North Carolina State University students wait in line to vote in the primaries at Pullen Community Center on March 15, in Raleigh. (Sara D. Davis/Getty Images )

Voter ID laws have swept across the United States in recent years, following big GOP gains in the 2010 and 2014 elections. With Republicans now more powerful in the states than they've been since the Great Depression, it has been a priority for them from coast to coast.

The stated purpose of these laws, of course, has always been that they prevent voter fraud; you need to have ID to verify your identity for other things, after all, so why not voting? And polls generally show a strong majority of Americans agree.

But as any voter ID opponent will tell you, there are so few cases of documented voter fraud that it's not clear there's actually an ill that's being cured. Instead, Democrats allege that these laws are clearly aimed at disenfranchising minority voters, in particular, because they are less likely to have the proper IDs. And minority voters, of course, heavily favor the Democratic Party.

Assisting Democrats in this argument that it's all a partisan power grab? A handful of unhelpful Republicans who have suggested in recent years that voter ID does indeed help the GOP — perhaps so much that it would put them over the top in blue-leaning swing states like Wisconsin and Pennsylvania.

Freshman Rep. Glenn Grothman (R-Wis.) became the latest to stumble into this territory this week, including voter ID as part of his case for why Republicans could win Wisconsin in the general election for the first time since 1984.

"I think Hillary Clinton is about the weakest candidate the Democrats have ever put up," Grothman said, before volunteering the following: "And now we have photo ID, and I think photo ID is going to make a little bit of a difference as well."

It wasn't the first time, though, that Grothman has suggested as much. Back in 2012, when he was a state senator, he also predicted voter ID could have helped Mitt Romney win his state. Asked if it could make the difference in a close race, Grothman agreed that it could.

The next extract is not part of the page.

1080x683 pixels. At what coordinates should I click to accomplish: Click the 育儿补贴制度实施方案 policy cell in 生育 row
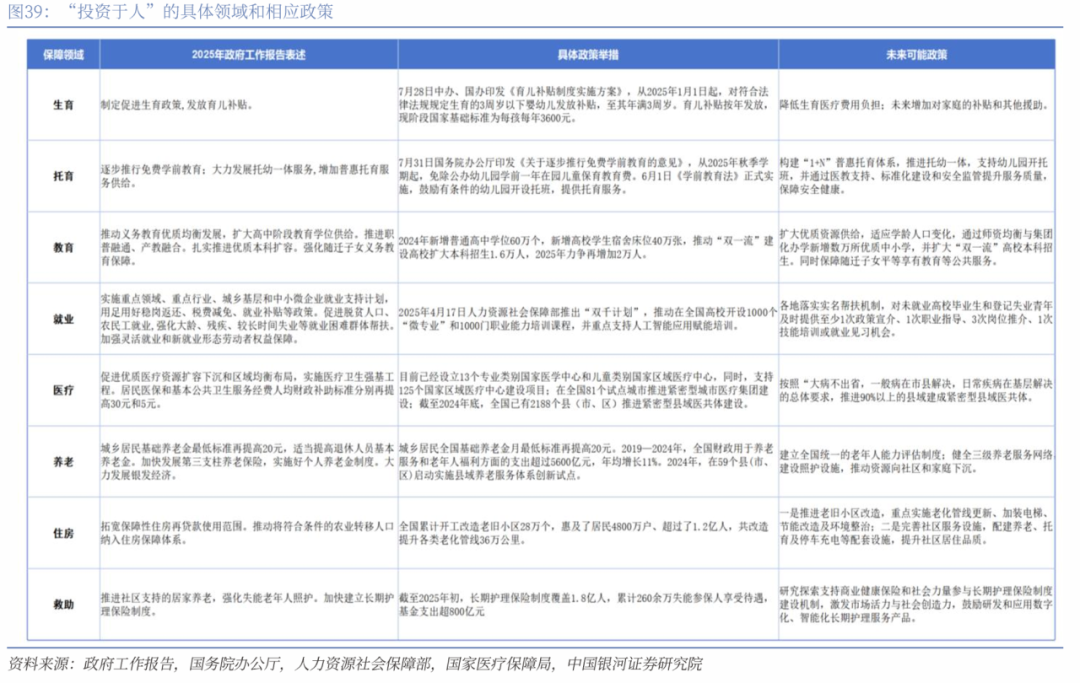[587, 103]
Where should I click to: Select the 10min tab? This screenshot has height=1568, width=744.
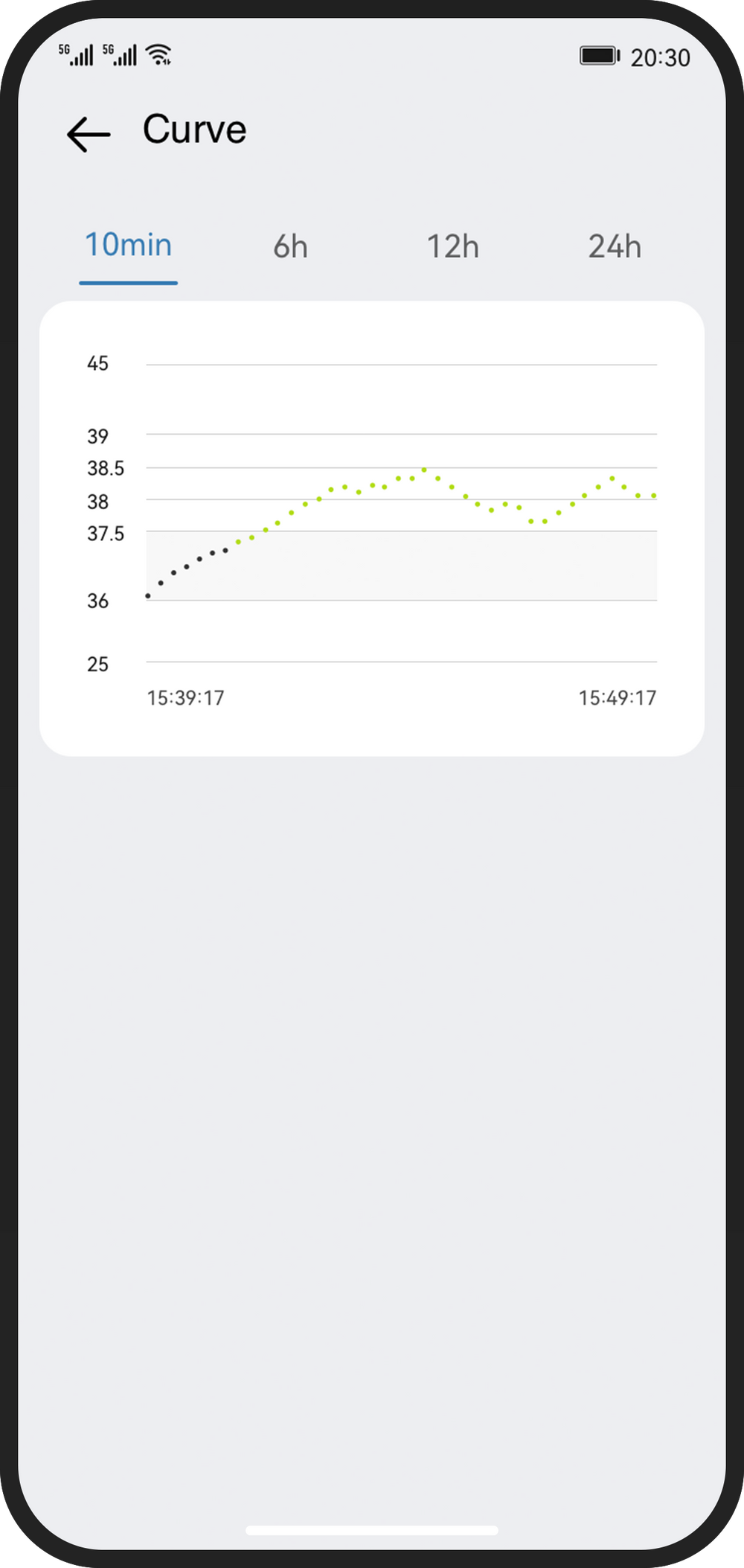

"Yes, right," he said, according to clip posted by the liberal ThinkProgress. "I think we believe that, insofar as there are inappropriate things, people who vote inappropriately are more likely to vote Democrat."

Perhaps the most well-publicized example of this belongs to then-Pennsylvania state House Majority Leader Mike Turzai (R), who said even more clearly in a 2012 speech that voter ID would help Romney carry his state.

"Voter ID, which is going to allow Governor Romney to win the state of Pennsylvania: done," Turzai said while listing his legislature's accomplishments.

It didn't help when, after the 2012 election, Pennsylvania GOP Chairman Robert Gleason agreed with the statement that the attention drawn to voter ID probably helped Republicans. (Voter ID hadn't actually been implemented yet, but we'll get to that.)

"Yeah, I think a little bit," Gleason said. "We probably had a better election. Think about this: We cut Obama by 5 percent, which was big. A lot of people lost sight of that. He beat McCain by 10 percent; he only beat Romney by 5 percent. And I think that probably photo ID helped a bit in that."

And then there's that infamous 2013 "Daily Show" interview of a local North Carolina GOP precinct chairman who said he was okay with it if voter ID prevented "lazy blacks" from voting.

"The law is going to kick the Democrats in the butt," Don Yelton added. He was later asked to resign over his racist comments.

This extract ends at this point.